- _SHORT TASK_
Find each line in the entries below that contains the word "Select" and copy those lines. Only matches with the same capitalization count.

Begin ENTRIES SHOWN

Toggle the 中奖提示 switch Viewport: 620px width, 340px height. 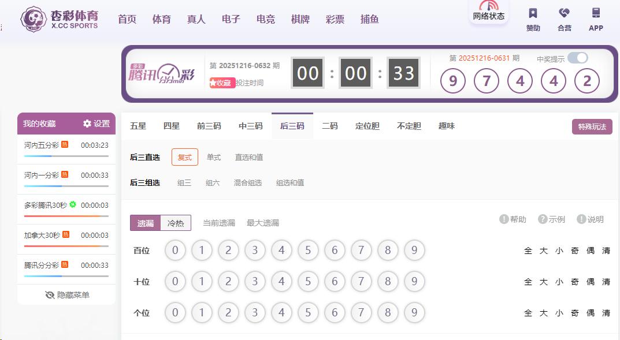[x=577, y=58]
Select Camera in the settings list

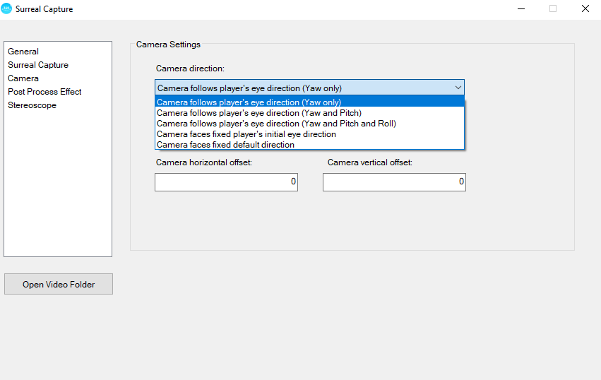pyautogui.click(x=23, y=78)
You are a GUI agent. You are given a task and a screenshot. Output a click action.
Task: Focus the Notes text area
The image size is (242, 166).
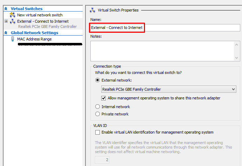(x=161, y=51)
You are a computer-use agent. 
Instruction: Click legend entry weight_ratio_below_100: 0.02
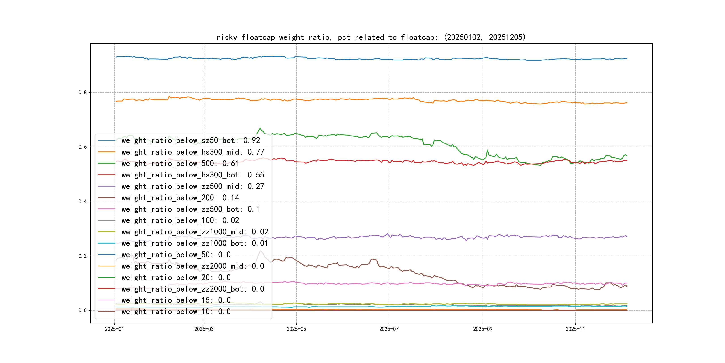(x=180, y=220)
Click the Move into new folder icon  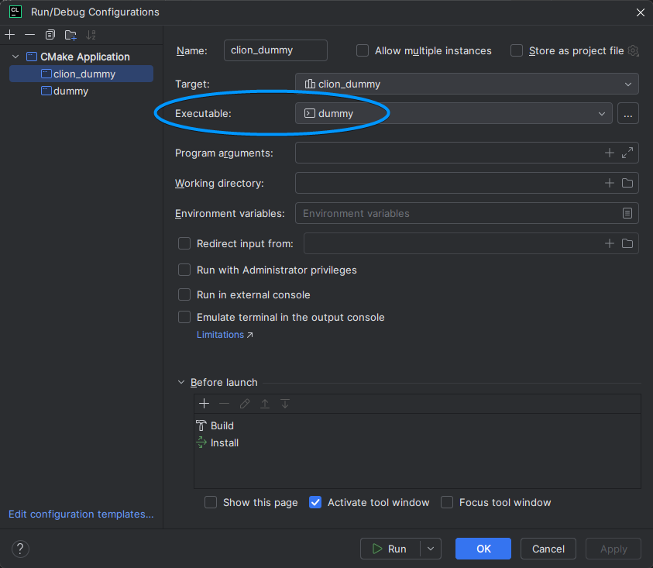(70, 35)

End ENTRIES SHOWN
Begin ENTRIES SHOWN

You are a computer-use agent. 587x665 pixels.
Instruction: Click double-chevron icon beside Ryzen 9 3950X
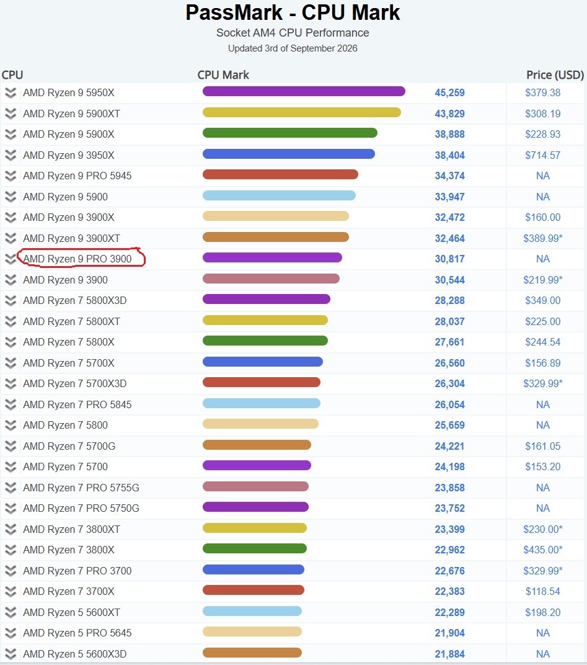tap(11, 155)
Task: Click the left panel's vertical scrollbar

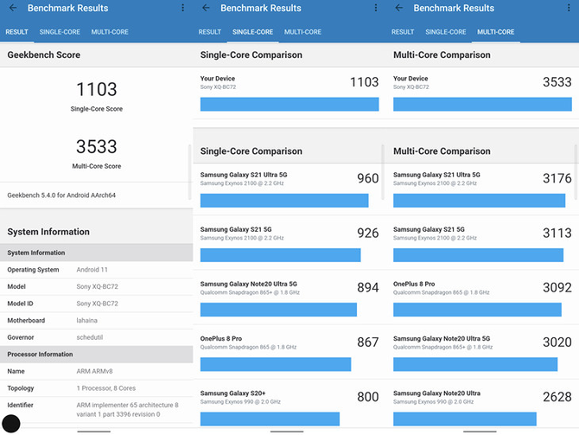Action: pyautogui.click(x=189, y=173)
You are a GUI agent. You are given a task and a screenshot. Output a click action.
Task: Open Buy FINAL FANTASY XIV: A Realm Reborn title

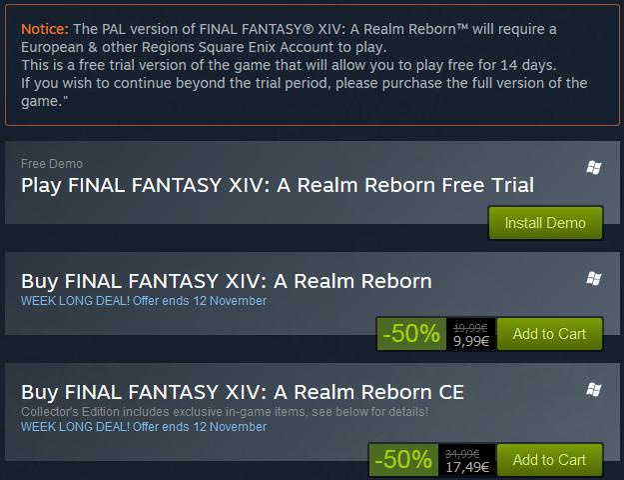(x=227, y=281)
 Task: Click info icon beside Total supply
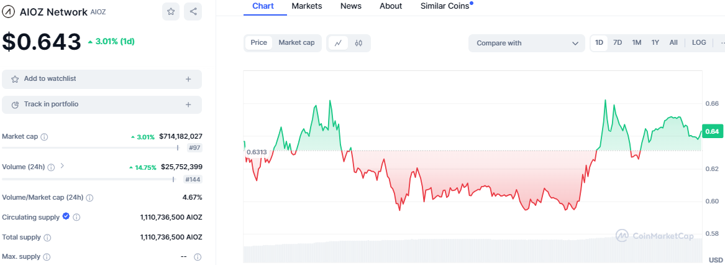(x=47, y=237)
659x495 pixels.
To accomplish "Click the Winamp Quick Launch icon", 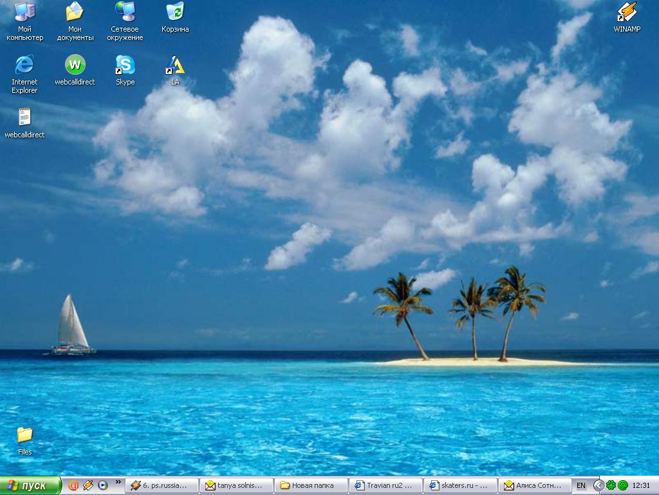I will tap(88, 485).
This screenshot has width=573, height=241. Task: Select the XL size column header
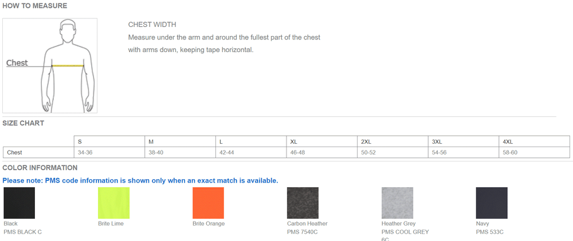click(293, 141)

End ENTRIES SHOWN
Begin ENTRIES SHOWN

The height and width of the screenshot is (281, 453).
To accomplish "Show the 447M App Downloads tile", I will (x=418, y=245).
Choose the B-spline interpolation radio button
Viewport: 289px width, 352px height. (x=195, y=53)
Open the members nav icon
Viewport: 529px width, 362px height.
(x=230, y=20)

End ENTRIES SHOWN

- _WRITTEN ANSWER_
Select Camera in the settings list
This screenshot has width=573, height=241. Task: Select the XL size column header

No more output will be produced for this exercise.